The Renters (Reform) Bill was published amid much fanfare in May of this year. Will the Bill live up to its billing as the ‘biggest shake-up of the private rental sector for 30 years’ comprising ‘a once in a generation reform to deliver safer, fairer and higher quality homes’ forming part of the commitment to ‘bring in a better deal for renters’?
The Bill reflects a desire to protect private residential tenants against ‘rogue’ landlords perceived to be acting unreasonably or unfairly following a period where there has been much focus on the poor condition of some rental properties and the use of section 21 notices’ by unscrupulous landlords to end tenancies where a tenant complains about the condition of their property or rent increases.
The Bill is currently being debated in Parliament and could therefore be significantly revised before coming into force. On first sight, the proposals are, however, relatively wide ranging and would indeed trigger key reforms to the current rental system including those detailed below:
- The wholesale reform of the structure of residential tenancies. All new tenancies will be continuous periodic tenancies, rather than coming to an end on notice after a fixed period as is the current practice. Transitional provisions will also provide for existing tenancies to be migrated to the new structure.
- The abolition of the so called 'no fault' section 21 notice evictions, meaning it will no longer be possible for a landlord to evict a tenant at the end of a fixed term simply because it wants to do so. Eviction will only be possible if one of the statutory grounds can be proved.
- The introduction of more comprehensive statutory grounds for landlords to recover their property where tenants are at fault, but only exercisable in what is described as “reasonable circumstances”.

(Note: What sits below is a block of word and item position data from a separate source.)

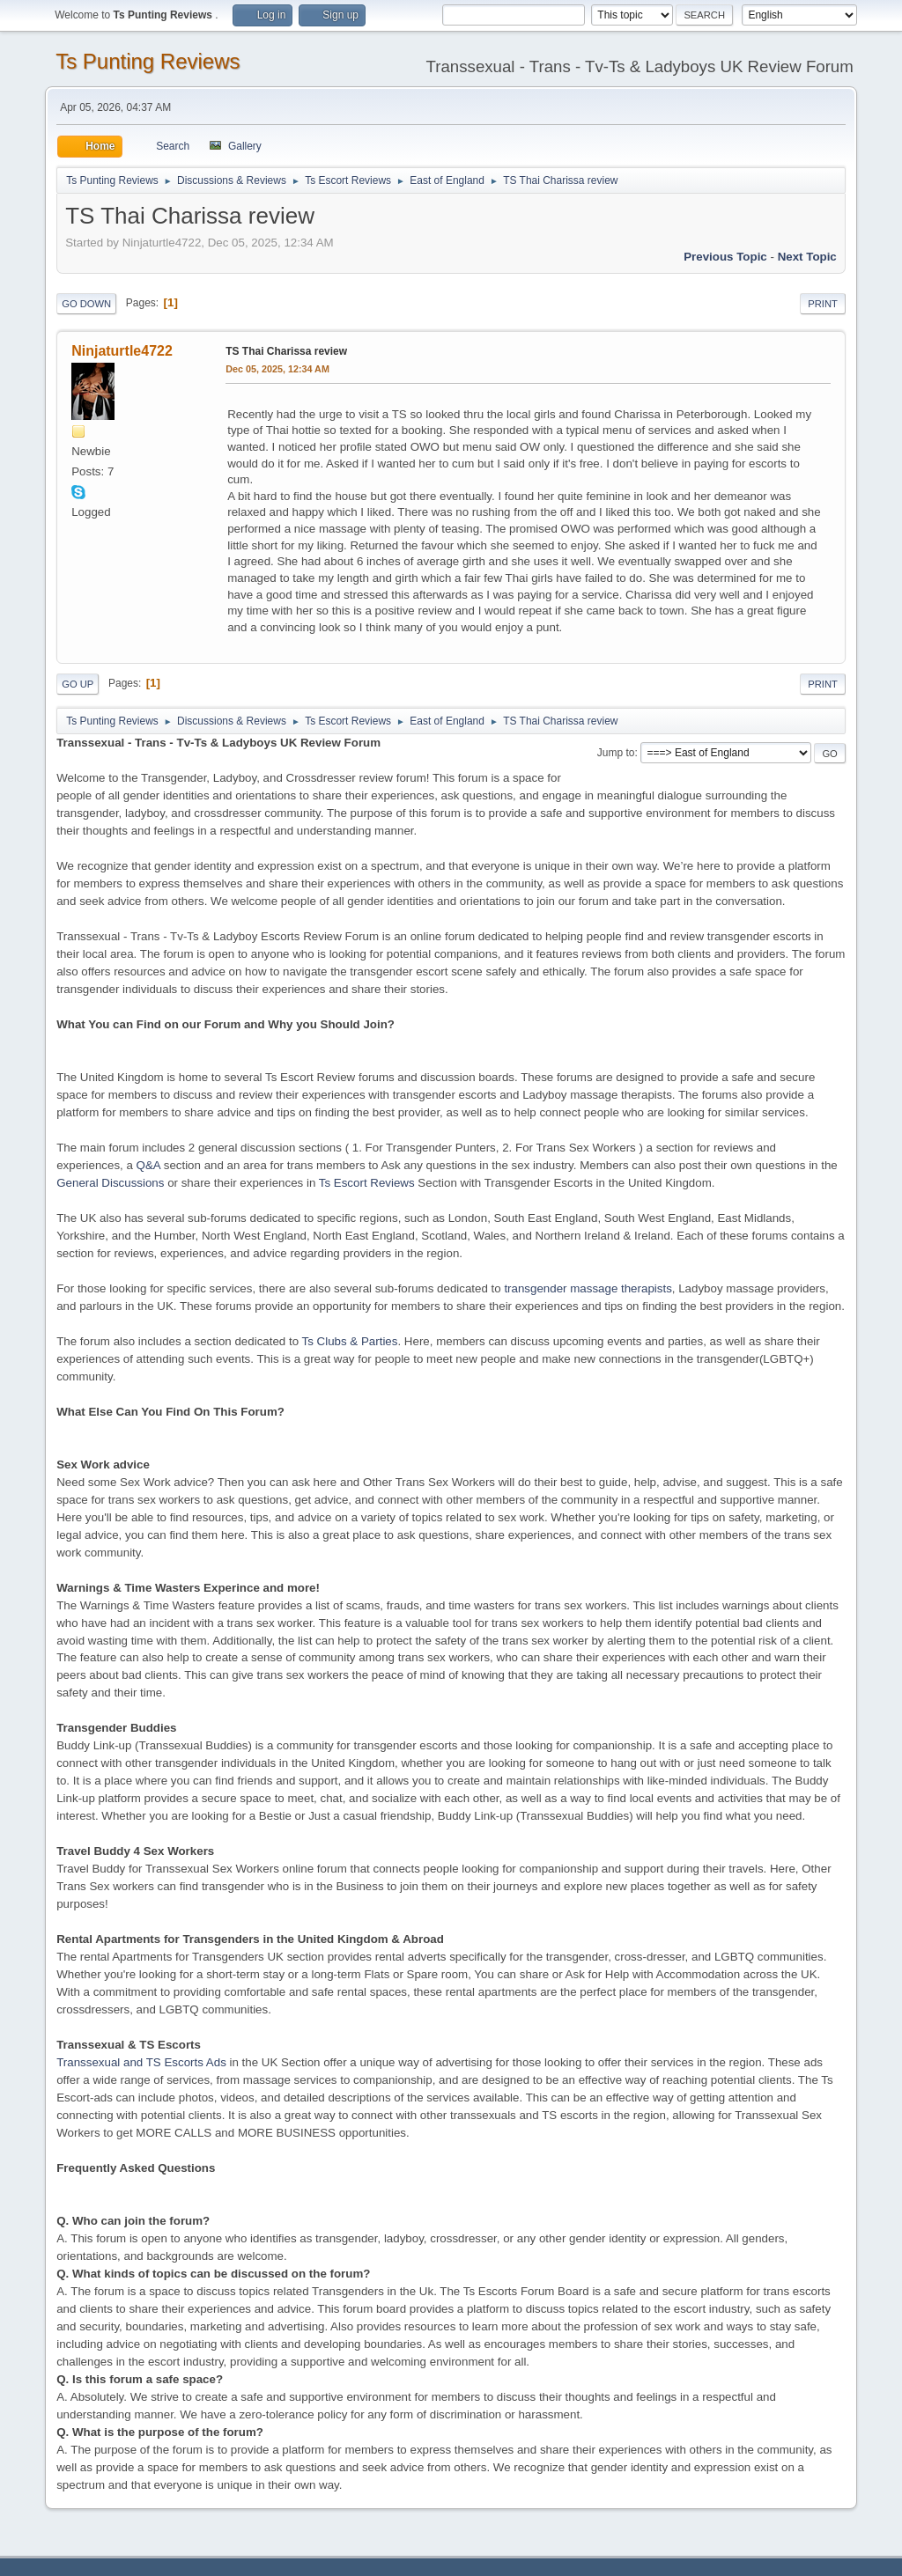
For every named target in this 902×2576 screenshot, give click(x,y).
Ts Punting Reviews (147, 61)
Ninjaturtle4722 (122, 350)
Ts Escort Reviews (367, 1182)
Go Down (86, 303)
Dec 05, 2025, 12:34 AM (277, 369)
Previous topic (725, 256)
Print (823, 303)
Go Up (77, 684)
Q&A (148, 1165)
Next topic (807, 256)
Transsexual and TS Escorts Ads (141, 2062)
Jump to (616, 753)
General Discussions (110, 1182)
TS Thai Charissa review (286, 351)
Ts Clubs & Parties (350, 1341)
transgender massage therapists (587, 1288)
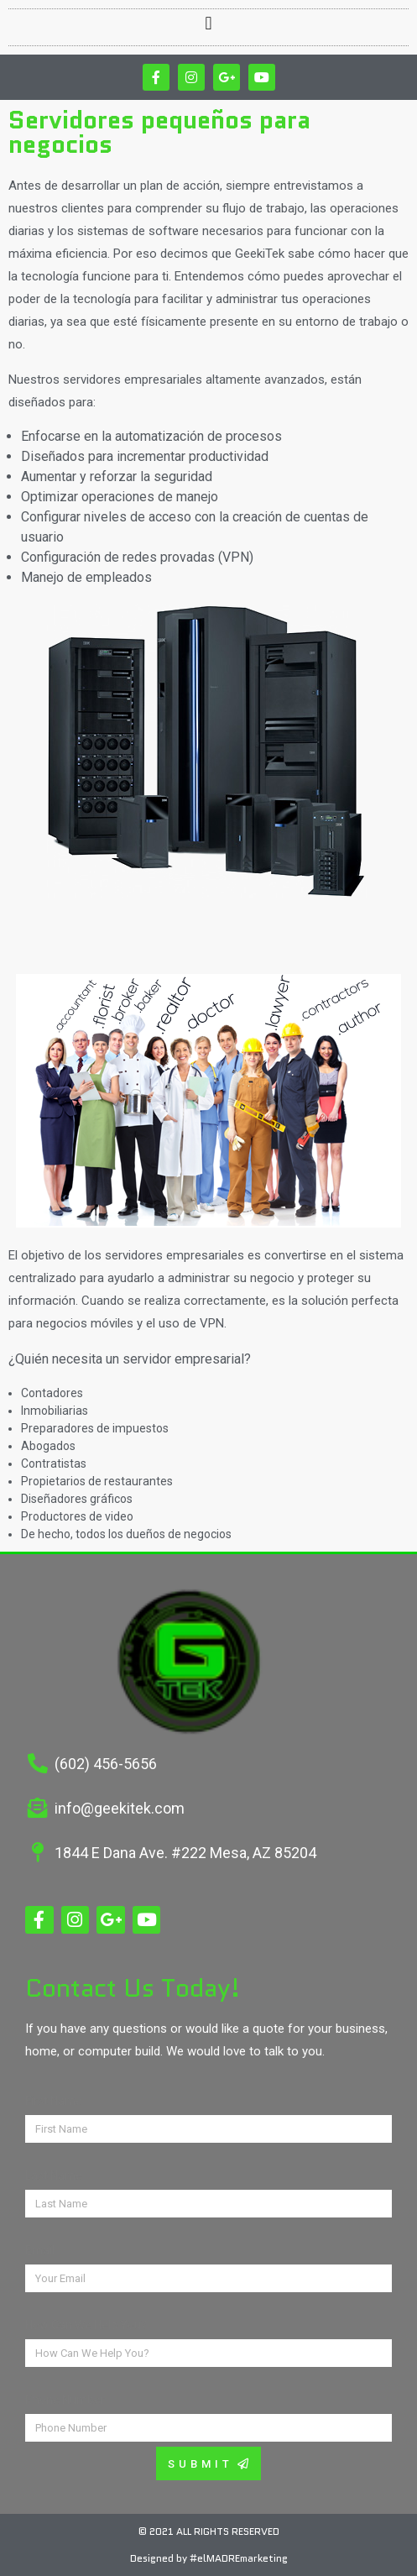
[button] (208, 23)
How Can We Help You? (86, 2325)
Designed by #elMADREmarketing (209, 2558)
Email (40, 2250)
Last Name (53, 2175)
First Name (53, 2100)
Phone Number (65, 2399)
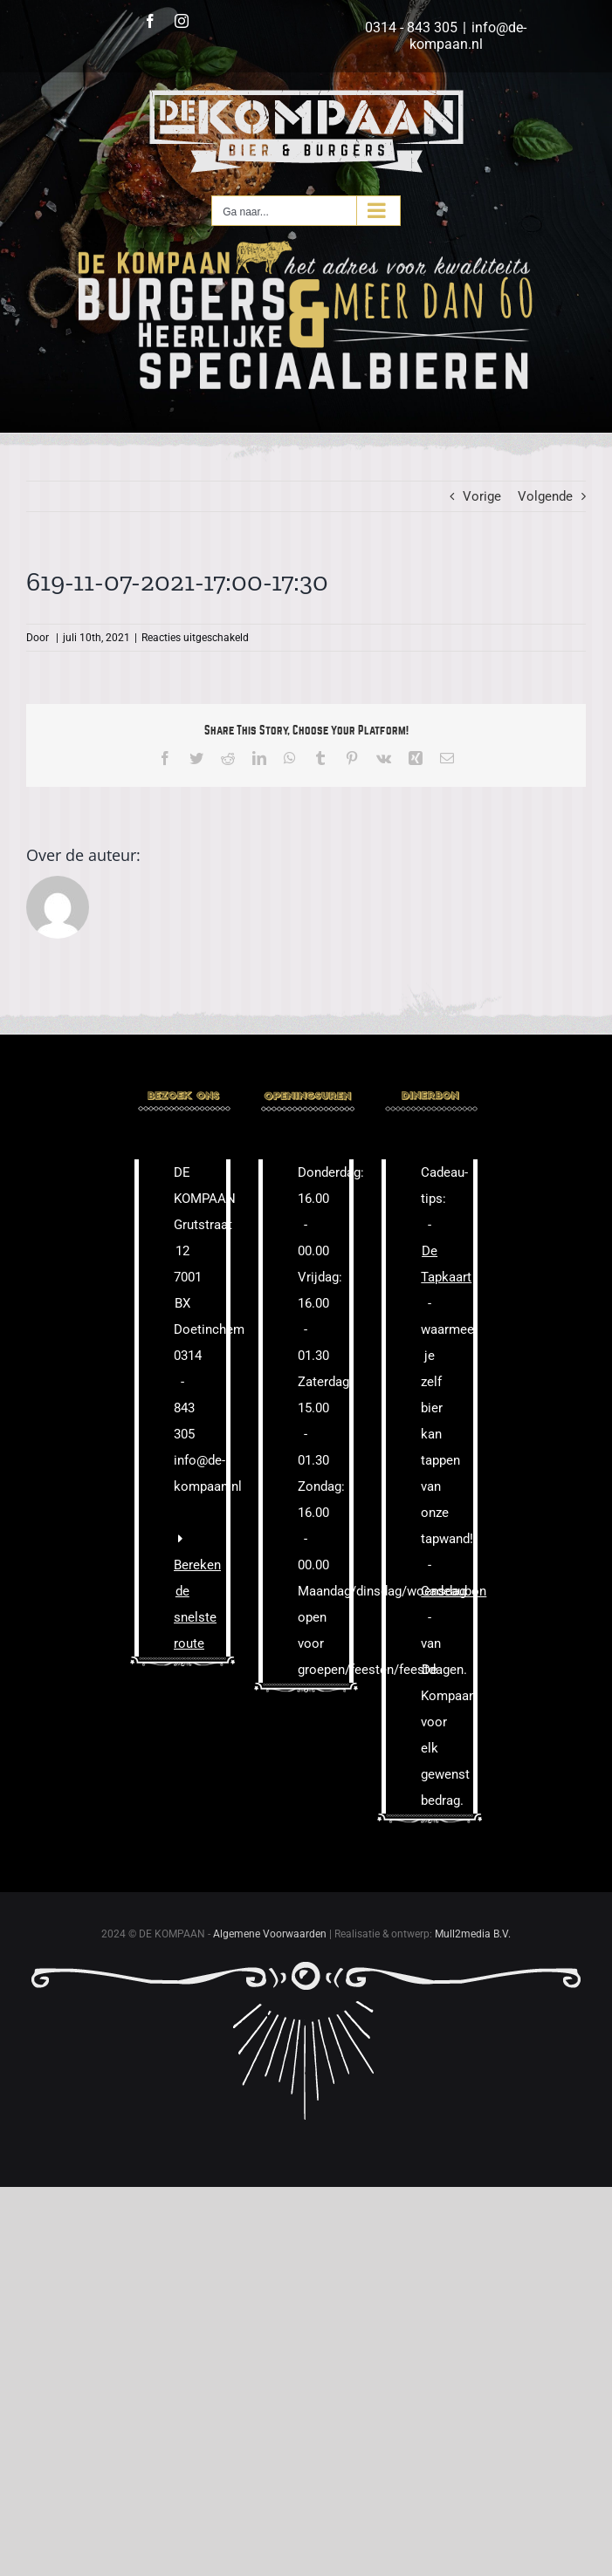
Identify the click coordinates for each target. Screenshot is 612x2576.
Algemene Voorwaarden (270, 1934)
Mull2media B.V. (473, 1934)
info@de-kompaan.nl (468, 35)
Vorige (482, 496)
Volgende (545, 496)
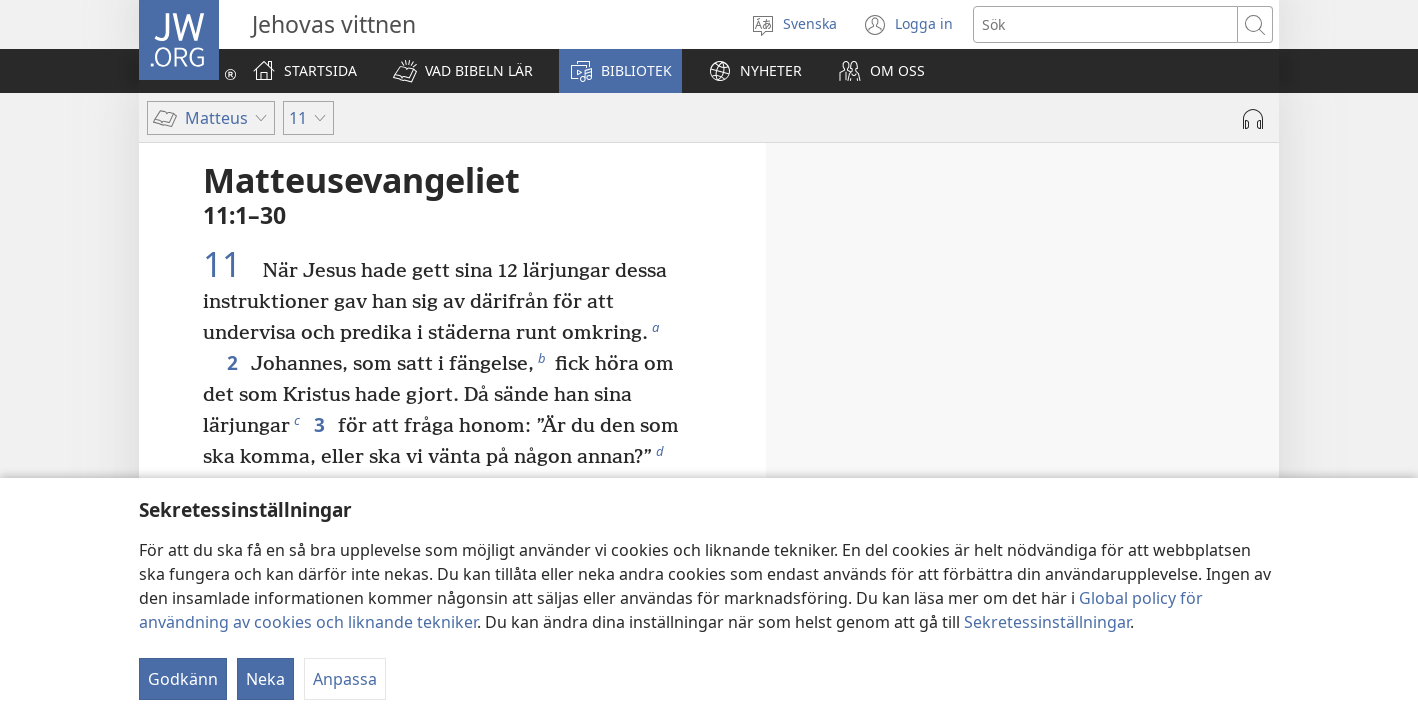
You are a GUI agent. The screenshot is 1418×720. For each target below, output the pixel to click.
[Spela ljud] (1253, 119)
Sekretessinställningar (1047, 622)
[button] (463, 71)
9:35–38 (1112, 307)
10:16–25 (1119, 391)
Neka (265, 679)
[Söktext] (1105, 24)
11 (230, 264)
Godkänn (183, 679)
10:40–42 (1195, 475)
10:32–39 (1206, 447)
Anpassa (345, 679)
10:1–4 (970, 335)
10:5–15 (1029, 363)
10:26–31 (1060, 419)
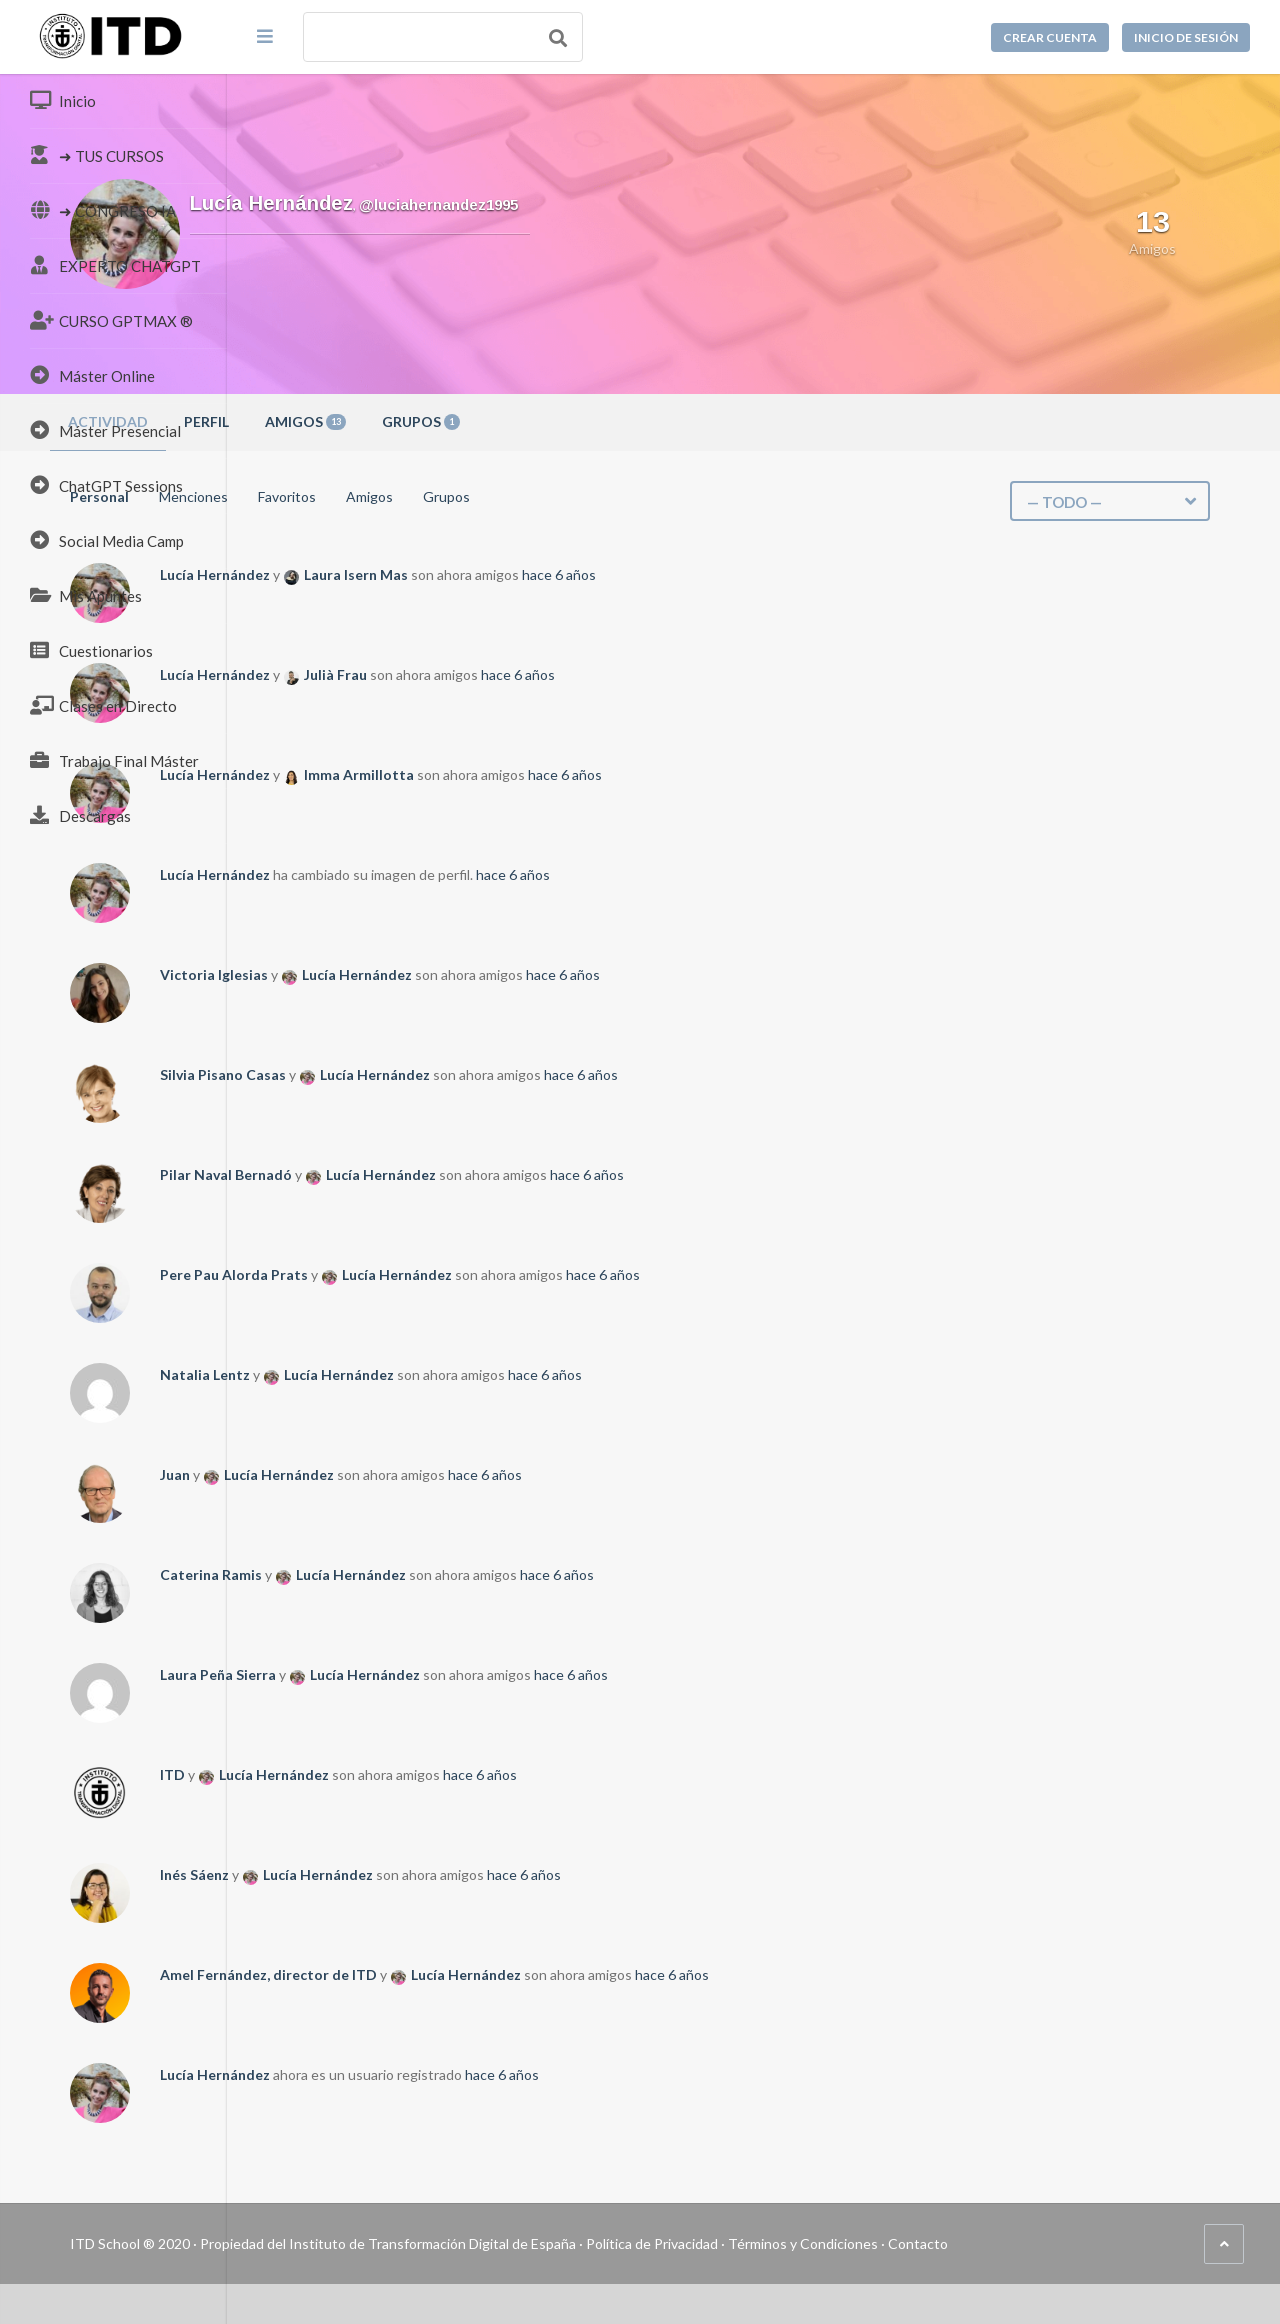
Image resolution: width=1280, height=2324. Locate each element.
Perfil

- Rent reviews will be limited to annual reviews, triggered by a formal notice process with the tenant able to challenge any proposed increase via the First Tier Tribunal with conventional rent review clauses of the type we are used to in practice now being deemed ‘vague’ and ‘unconnected to the market’.
The reforms outlined above will perhaps impact most on the 'occasional' landlord perhaps wanting to let a family home whilst overseas, or other temporary relocation. For this group of landlords, the current section 21 regime allows the landlord that the certainty that it can terminate a tenancy at the end of the fixed term with minimal fuss or expense and return to their home or indeed choose to sell the property should they wish. Whilst this will be addressed in part by a new statutory ground allowing a landlord to evict a tenant if it can prove it intends to sell the property or allow a family member to move into the property, such a change may prove too risky for some landlords in this sector, who may opt to simply leave a property vacant rather than run the risk of having to take costly and potentially time consuming court proceedings to regain possession of a family home that has been let on a short-term basis.
Another important factor to consider is quite how the court system will deal with the likely increase in possession proceedings under the new statutory grounds once the section 21 notice procedure is no more. Without considerable investment in the current court system, this may mean that it will be slower and more expensive for landlords to evict problem tenants such as those with significant arrears or where there has been a significant breach of the tenancy. This may be addressed by proposals for the creation of a new Ombudsman scheme, tasked with providing cheaper and quicker dispute resolution together with a new online portal.
Reform is still some way off. It is anticipated that the earliest the proposals outlined in the new Bill could come into force is early 2024, subject to first being passed by Parliament. Quite how the changes will impact on existing tenancies, in particular those with a fixed term that will run beyond the likely implementation date in 2024, is currently unclear.